AP gene-targeting experiments. (A) Diagrams of MVM and retroviral vectors for AP gene targeting are shown. The murine leukemia virus (MLV) retroviral vector LAP375Δ4SP is shown with the positions of the LTR, AP gene, SV40 promoter (S), and puromycin resistance gene (puro) indicated. The 4-bp deletion in AP is shown below the AP gene along with the corresponding wild-type (wt) sequence: the deleted bases are lowercase and boldface. Maps of MVM targeting vectors containing 5′ portions of the AP gene are shown above the MLV-LAP375Δ4SP target site, with the locations of left (L)- and right (R)-terminal palindrome sequences, murine stem cell virus LTR promoter (M), and green fluorescent protein (gfp) indicated.
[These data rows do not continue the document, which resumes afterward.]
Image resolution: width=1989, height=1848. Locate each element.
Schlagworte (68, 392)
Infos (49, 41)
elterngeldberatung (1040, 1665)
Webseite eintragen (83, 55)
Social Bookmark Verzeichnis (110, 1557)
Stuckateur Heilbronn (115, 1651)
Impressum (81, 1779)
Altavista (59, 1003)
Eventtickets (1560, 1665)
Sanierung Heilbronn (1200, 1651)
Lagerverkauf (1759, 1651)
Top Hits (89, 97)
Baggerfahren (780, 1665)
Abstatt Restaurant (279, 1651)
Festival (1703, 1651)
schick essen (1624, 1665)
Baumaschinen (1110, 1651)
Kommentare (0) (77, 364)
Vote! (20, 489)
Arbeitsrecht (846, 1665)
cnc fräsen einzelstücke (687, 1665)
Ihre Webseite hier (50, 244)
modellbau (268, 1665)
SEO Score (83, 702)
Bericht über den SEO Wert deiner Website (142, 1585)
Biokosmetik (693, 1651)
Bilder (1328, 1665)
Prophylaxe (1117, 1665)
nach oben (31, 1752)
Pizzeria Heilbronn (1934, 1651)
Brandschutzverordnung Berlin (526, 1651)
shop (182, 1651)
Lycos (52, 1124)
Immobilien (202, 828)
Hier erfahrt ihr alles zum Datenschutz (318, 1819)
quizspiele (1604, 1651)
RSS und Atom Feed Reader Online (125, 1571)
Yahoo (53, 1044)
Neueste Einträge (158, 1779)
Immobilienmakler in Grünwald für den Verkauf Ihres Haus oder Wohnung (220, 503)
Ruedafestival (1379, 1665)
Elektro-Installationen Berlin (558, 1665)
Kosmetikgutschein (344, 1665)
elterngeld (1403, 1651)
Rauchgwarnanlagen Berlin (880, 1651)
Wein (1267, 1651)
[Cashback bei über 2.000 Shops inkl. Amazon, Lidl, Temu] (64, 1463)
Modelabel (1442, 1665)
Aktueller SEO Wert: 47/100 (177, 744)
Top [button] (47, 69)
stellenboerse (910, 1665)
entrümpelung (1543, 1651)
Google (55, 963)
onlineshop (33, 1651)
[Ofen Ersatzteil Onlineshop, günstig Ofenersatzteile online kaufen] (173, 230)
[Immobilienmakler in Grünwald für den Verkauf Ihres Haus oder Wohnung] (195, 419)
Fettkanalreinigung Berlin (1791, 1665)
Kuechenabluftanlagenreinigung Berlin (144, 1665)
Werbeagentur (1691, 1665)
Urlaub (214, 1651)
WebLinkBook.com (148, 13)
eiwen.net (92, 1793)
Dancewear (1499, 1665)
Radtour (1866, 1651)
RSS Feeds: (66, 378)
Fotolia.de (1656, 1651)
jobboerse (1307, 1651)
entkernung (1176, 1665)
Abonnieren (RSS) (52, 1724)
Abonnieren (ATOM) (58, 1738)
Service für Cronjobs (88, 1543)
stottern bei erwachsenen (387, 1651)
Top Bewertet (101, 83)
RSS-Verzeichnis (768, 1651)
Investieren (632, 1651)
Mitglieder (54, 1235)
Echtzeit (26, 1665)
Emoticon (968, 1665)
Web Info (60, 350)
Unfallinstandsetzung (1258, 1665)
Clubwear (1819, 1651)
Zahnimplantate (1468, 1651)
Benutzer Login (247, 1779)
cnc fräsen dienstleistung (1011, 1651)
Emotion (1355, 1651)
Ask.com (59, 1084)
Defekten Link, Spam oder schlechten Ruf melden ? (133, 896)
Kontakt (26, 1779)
Each targeting vector contains 2,498 bp of homology to the target sequence, as indicated by dashed lines. (B) Strand-specific alkaline Southern blot analysis of MVM-5′APMscvF-f (forward) and MVM-5′APMscvF-r (reverse) vector stocks (1 × 10⁹ genomes each) hybridized with a double-stranded AP probe (top row), a T7 sense AP transcript (middle row), or a T3 antisense AP transcript (bottom row). (C) AP gene-targeting rates and GFP gene addition rates are shown for MVM-5′APMscvF-f (solid bars), MVM-5′APMscvF-r (open bars), and a mixture of both vectors (hatched bars) in HT/LAP375Δ4SPc9 cells at the indicated MOIs. The mixture contained 2.5 × 10⁵ genomes of forward and reverse vector stocks. Mean values are shown with standard deviations from three independent experiments.